To do: Could you copy the news release on traffic and heart attacks, starting at the words "The American Heart" and stopping after "after exposure to traffic.", with every "traffic" changed to "road congestion"?

The American Heart Association put out this news release that should grab your attention if you spend any time in traffic or commuting...

People who have had a heart attack are three times more likely to report having been in traffic shortly before their symptoms began.

In a German study of patients who had a heart attack, researchers found the patients to be more than three times as likely to have been in traffic within an hour of the onset of their heart attack. The researchers also observed small but statistically significant increases in the chance that a heart attack occurred within six hours after exposure to traffic.

Driving a car was the most common source of traffic exposure, but taking public transportation or riding a bicycle were other forms of exposure to traffic. Overall, time spent in any mode of transportation in traffic was associated with a 3.2 times higher risk than time spent away from this trigger. Females, elderly males, patients who were unemployed, and those with a history of angina were affected the most by traffic.

“Driving or riding in heavy traffic poses an additional risk of eliciting a heart attack in persons already at elevated risk,” said Annette Peters, Ph.D., lead author of the study and head of the research unit at the Institute of Epidemiology, Helmholtz Zentrum Muchen, Germany. “In this study, underlying vulnerable coronary artery disease increased the risk of having a heart attack after driving in traffic.”

While this study wasn’t structured to pinpoint the reasons that being in traffic may have increased the risk of heart attack, “one potential factor could be the exhaust and air pollution coming from other cars,” Peters said. “But we can’t exclude the synergy between stress and air pollution that could tip the balance.”

Previous studies by the researchers showed that those participating in strenuous activity such as playing soccer or squash or performing heavy work such as painting overhead or snow shoveling had five to six times the risk of heart attack in the subsequent hours after the activity.

This study showed that about 8 percent of the heart attacks in the group were attributable to traffic, Peters said. “It’s just one of the factors, but it’s not a negligible number.

“We were initially surprised to observe such a strong connection between traffic and heart attacks, which we first published in 2004 based on a case series of 691 patients. It is reassuring that we were able to reconfirm this association in an extended case series. Now it’s important to find out what is behind this, whether it is air pollution or stress or both.”

The researchers also said they were surprised that women appeared to be in the higher-risk group. “Their risk is more than five times higher,” she said. “We’re not sure what the physiological mechanism is behind this; however, it might also be due to the smaller number of women as we only interviewed 325 women in five years. A larger sample of women might have provided enough statistical power to detect a more accurate assessment of risk.”

Records shown:
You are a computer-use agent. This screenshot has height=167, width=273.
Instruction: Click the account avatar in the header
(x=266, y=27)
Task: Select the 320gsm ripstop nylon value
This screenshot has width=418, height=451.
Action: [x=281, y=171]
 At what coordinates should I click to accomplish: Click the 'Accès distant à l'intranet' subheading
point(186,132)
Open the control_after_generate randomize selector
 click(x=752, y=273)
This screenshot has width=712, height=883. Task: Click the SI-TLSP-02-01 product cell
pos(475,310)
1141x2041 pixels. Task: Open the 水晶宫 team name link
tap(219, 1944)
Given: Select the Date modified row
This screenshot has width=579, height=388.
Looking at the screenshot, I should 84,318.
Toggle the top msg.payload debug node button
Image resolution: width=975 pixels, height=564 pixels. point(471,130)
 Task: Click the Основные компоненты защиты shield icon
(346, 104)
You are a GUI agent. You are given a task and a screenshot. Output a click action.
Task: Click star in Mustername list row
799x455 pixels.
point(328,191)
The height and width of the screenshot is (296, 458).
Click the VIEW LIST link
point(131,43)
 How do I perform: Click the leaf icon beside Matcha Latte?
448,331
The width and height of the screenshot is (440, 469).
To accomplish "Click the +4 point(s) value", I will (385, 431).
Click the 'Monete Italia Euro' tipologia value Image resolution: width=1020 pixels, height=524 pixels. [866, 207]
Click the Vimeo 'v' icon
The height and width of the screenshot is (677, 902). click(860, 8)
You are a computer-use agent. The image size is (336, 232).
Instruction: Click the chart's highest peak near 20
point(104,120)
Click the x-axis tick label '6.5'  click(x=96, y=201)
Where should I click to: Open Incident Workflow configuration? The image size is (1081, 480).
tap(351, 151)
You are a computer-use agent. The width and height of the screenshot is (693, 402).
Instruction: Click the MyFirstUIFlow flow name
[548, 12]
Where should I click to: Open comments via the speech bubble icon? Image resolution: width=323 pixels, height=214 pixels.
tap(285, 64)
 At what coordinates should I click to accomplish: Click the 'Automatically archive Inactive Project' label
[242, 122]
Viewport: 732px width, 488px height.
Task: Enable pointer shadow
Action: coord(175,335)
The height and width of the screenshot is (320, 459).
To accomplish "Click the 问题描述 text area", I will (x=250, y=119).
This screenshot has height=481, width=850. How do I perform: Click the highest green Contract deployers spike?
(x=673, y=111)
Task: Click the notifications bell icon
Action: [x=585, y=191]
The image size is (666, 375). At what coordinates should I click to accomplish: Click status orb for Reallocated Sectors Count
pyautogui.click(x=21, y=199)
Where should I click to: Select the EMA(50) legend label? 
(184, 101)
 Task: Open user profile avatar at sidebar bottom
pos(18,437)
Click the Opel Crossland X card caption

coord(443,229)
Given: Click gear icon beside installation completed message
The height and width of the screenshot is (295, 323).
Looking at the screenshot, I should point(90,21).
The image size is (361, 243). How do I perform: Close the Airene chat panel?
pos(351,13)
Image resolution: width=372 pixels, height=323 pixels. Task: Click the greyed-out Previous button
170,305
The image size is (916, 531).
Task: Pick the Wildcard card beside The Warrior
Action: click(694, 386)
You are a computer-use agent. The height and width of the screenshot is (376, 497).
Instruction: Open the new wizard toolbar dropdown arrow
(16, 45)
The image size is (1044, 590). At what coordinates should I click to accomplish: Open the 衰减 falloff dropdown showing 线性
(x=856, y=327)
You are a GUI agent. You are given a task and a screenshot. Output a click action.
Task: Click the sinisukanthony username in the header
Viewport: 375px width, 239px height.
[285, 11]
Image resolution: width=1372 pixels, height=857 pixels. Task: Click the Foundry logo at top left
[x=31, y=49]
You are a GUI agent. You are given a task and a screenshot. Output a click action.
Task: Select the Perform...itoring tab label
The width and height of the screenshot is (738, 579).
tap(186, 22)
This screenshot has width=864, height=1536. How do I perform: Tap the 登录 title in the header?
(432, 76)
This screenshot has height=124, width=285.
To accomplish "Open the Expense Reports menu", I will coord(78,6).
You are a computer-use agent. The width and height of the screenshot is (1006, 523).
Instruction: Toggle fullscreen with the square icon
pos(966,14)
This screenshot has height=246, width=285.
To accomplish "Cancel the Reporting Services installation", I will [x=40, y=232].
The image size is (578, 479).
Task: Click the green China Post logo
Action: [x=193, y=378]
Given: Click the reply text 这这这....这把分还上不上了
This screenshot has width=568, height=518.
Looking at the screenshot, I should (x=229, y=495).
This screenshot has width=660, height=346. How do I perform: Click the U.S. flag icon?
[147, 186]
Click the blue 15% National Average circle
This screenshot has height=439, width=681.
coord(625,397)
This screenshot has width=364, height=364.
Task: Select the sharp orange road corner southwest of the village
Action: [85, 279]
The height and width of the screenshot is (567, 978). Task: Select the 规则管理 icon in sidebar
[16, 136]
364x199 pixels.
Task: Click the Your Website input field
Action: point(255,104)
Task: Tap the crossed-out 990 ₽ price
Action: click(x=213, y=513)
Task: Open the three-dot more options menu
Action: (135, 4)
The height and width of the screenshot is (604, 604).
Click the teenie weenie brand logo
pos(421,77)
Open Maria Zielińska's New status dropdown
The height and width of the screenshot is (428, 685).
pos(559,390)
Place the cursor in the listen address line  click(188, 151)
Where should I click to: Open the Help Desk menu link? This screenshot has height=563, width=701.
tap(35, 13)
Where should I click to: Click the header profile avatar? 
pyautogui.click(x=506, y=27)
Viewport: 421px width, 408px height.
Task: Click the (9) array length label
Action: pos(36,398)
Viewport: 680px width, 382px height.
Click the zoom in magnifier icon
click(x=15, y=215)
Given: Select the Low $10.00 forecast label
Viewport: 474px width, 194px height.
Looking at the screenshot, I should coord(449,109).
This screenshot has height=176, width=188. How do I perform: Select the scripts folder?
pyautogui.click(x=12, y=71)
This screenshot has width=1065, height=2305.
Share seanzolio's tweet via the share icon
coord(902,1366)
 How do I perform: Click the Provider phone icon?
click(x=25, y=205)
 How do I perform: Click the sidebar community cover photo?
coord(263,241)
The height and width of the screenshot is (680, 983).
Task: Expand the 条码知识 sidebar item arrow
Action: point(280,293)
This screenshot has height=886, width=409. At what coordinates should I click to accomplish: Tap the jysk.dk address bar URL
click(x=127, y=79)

Your response:
The American Heart Association put out this news release that should grab your attention if you spend any time in road congestion or commuting...

People who have had a heart attack are three times more likely to report having been in road congestion shortly before their symptoms began.

In a German study of patients who had a heart attack, researchers found the patients to be more than three times as likely to have been in road congestion within an hour of the onset of their heart attack. The researchers also observed small but statistically significant increases in the chance that a heart attack occurred within six hours after exposure to road congestion.